My thoughts: Since $G$ acts transitively on $A$, there exist $a,b\in A$ such that $g\cdot a=b$, by definition of transitive actions. As $G_\alpha=\{1\}$, we have that $g\cdot\alpha=\alpha$, so I need to try and see if I replace $\alpha$ with any element of $A$, then the result still holds. I'm assuming that this comes from us only having a single orbit, since the action is transitive, but I am having some issues "rigorously" proving it. Any help is greatly appreciated! Thank you.

Answer 1

Let us do this explicitly, let us break down all the definitions, since $G$ is a transitive action, we have that there is a single orbit, that is given $x,y\in A$ there is some $g\in G$ such that $gx=y$. Let us also recall the definition of the stabilizer, we have that $G_x=\{g\in G:gx=x\}$.

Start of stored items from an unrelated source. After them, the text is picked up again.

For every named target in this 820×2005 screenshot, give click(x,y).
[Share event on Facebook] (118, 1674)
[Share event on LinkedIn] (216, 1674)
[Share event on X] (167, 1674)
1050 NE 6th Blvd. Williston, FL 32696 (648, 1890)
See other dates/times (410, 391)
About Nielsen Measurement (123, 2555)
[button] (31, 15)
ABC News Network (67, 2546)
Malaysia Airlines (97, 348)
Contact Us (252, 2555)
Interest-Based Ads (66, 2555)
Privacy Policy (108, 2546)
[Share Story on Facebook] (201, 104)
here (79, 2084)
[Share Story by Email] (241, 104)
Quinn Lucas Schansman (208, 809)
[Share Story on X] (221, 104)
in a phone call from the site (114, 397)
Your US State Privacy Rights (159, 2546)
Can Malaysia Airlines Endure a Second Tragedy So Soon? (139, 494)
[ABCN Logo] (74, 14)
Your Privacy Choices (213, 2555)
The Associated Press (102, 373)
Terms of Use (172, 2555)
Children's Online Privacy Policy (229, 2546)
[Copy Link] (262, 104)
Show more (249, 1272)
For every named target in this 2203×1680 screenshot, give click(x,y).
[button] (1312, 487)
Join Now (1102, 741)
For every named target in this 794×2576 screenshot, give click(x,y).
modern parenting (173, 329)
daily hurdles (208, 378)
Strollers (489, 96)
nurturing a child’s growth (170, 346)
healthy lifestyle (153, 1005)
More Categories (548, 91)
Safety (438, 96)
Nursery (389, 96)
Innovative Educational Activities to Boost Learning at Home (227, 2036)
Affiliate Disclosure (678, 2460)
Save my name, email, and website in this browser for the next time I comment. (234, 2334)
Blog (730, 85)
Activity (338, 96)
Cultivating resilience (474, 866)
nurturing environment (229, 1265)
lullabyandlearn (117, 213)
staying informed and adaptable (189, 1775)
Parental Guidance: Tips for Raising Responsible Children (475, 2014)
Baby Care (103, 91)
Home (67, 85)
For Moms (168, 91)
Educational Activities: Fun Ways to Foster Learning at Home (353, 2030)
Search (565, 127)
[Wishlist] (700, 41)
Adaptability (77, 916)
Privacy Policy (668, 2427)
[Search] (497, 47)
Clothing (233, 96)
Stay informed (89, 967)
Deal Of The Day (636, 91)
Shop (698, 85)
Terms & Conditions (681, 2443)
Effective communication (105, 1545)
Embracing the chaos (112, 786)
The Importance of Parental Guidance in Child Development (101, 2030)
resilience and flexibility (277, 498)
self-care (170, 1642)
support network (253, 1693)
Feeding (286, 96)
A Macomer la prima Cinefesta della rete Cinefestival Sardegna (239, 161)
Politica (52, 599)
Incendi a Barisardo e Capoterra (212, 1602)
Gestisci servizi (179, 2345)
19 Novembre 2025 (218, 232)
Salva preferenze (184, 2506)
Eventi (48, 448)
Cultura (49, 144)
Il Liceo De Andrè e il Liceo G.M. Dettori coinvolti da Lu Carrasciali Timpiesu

Now say that we have $G_\alpha=\{1\}$, now let $\beta\in A$, let us show that $G_\beta=\{1\}$. Thus, let $g\in G_\beta$ (our goal will be to show that $g=1$). Thus, we have that $g\beta=\beta$. Now we have that there is some $h\in G$ such that $h\alpha=\beta$ (equivalently we will have that $h^{-1}\beta=\alpha$), so we will have that $gh\alpha=\beta$, and then multiplying by $h^{-1}$ on the left again, we conclude that $h^{-1}gh\alpha=h^{-1}\beta=\alpha$. Thus, we will have that $h^{-1}gh\in G_\alpha=\{1\}$. Thus, we conclude that $h^{-1}gh=1$, and from this we conclude that $g=1$.

Answer 2

Hint: There exists $h\in G$ such that $h\alpha=\beta$. Now, if $g\beta=\beta$, what can you deduce for $\alpha$?

Answer 3

Here are two approaches:

Fancy approach: Prove $G_{g\cdot\alpha}=gG_{\alpha}g^{-1}$. Then in your scenario you get $G_\beta=G_{g\cdot\alpha}=gG_\alpha g^{-1}=g\{1\}g^{-1}=\{1\}$.

Direct approach: You just need to show if $g'\in G_\beta$ then $g'=1$. To this end, if $g'\cdot\beta=\beta$ then $g'\cdot(g\cdot\alpha)=g\cdot\alpha$, and try to conclude $g^{-1}g'g=1$ then conclude the result from here.

Answer 4

1. The stabilizers of the points of one same orbit are conjugate. So, if one is $\{1\}$, all the others are $\{1\}$ either.

2. If the action is transitive, then the whole $A$ is one same orbit.

From 1 and 2 your claim follows.